A Escola da Apel vai participar, pela terceira vez, no IncluEuropa. Garante a docente responsável, Sara Luísa Miguel, que, este ano, foram os próprios alunos a mostrarem interesse em participar.

Um projeto que fomentará os conhecimentos sobre a União Europeia e dará aos vencedores a “possibilidade de conhecer ‘in loco’ o Parlamento Europeu”. Sublinhando o “empenho” e a “envolvência” dos seus alunos, a professora declara: “São na realidade uns jovens espetaculares”.

Maria Gaspar, estudante de 17 anos, partilha o seu desejo para o futuro da Europa: “Se os países que pertencem à Europa conseguirem unir as linhas de pensamento, para que a sociedade seja mais igual e mais pacífica, não voltaremos a ver cenários de guerra como os que remontam há não tanto tempo e que ainda hoje deixam marcas físicas e psicológicas”.
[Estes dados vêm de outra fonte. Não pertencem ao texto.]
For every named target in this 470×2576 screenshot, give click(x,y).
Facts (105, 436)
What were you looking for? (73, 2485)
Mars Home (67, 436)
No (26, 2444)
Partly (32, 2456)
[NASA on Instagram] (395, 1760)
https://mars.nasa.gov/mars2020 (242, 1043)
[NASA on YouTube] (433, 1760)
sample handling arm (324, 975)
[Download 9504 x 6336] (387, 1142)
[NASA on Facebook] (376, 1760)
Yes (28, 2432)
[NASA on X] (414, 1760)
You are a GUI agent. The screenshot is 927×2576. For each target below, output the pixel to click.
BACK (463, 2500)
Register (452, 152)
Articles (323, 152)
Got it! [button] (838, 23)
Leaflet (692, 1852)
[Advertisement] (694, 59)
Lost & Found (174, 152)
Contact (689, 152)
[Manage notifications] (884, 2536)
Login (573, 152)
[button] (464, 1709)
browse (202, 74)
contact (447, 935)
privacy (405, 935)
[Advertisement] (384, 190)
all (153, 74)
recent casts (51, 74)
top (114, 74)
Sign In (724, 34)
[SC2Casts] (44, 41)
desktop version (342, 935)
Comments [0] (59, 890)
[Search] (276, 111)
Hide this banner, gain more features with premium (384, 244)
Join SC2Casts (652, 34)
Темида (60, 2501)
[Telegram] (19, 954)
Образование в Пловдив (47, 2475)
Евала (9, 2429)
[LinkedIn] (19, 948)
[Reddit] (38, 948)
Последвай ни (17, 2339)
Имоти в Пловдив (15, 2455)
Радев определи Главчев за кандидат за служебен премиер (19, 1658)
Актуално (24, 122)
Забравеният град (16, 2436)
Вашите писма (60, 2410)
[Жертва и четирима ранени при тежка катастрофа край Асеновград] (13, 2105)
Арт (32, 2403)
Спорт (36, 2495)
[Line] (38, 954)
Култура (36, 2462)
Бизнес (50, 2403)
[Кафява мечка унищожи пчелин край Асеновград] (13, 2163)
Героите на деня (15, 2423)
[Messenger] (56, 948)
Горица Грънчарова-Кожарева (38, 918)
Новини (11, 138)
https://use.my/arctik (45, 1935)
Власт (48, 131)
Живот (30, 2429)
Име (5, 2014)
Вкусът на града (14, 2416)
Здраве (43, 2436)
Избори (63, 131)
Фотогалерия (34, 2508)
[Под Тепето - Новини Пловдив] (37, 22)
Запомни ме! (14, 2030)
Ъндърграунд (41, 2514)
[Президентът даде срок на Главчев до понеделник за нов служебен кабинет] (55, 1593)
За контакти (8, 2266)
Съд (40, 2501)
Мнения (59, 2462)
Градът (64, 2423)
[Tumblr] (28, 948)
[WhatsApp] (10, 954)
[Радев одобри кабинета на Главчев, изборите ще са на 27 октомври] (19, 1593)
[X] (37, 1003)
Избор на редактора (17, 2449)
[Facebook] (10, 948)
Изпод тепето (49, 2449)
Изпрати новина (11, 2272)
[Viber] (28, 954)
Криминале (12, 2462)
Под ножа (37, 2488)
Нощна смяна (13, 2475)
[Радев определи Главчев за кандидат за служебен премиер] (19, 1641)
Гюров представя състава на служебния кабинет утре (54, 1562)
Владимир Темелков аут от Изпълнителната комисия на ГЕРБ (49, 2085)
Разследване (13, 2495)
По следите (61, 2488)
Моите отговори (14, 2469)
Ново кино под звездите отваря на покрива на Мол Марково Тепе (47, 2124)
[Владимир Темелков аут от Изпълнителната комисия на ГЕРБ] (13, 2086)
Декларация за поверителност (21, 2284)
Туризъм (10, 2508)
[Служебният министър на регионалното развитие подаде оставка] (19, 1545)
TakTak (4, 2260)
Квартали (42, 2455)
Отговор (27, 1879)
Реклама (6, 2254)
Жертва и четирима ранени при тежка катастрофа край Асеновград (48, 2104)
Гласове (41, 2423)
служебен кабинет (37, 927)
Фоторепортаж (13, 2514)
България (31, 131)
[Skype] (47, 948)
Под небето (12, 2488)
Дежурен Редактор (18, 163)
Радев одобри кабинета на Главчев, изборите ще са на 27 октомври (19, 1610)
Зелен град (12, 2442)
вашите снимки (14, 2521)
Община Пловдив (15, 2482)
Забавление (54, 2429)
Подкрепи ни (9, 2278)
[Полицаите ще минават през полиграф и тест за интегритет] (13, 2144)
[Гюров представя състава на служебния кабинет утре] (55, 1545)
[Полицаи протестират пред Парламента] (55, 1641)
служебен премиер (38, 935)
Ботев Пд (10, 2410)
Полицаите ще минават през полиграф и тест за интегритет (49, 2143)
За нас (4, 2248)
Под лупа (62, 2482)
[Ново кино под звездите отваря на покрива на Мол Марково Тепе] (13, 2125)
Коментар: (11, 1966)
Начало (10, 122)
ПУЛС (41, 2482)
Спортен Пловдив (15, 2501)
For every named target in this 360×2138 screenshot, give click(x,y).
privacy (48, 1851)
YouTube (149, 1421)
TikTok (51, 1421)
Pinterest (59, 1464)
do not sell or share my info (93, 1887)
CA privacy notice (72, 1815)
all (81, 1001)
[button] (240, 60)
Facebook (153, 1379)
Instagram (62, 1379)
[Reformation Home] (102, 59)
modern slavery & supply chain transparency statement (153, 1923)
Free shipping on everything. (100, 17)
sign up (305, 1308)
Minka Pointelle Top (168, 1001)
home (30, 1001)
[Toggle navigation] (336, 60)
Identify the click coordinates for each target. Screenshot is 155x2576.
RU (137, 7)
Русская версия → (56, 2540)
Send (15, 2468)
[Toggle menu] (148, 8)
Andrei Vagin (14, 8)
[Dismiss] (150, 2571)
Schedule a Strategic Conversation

A aluna apela a que os Estados-membros intensifiquem a “rede de compra e venda de produtos internos para que as economias se fortaleçam” e defende que a política deve ser “o mais justa, imparcial, clara e célere possível”, pois é ela que “gere a economia e a sociedade”.

Sobre os temas abordados pela União Europeia, Maria Gaspar declara: “todos temos algo a dizer, porque todos somos cidadãos europeus e do mundo”.

Questionada sobre o acolhimento dos cidadãos venezuelanos, Sara Saldanha, de 17 anos, considera ser necessário criar as “melhores condições possíveis aquando da sua receção, obedecendo aos imperativos de consciência que se devem sobrepor a todos os receios, e recorrendo à criação de postos de trabalho e ao apoio hospitalar e financeiro”. Recorda que “apesar do receio por parte de alguns cidadãos europeus, muitos dos flagelados são descendência dos mesmos”.

Para além dos mencionados, participam nesta iniciativa da eurodeputada Liliana Rodrigues os seguintes alunos: Sara Silva; Margarida Morais; Mariana Rodrigues; Lorenza Sofrá; Madalena Miranda e Maria Sousa.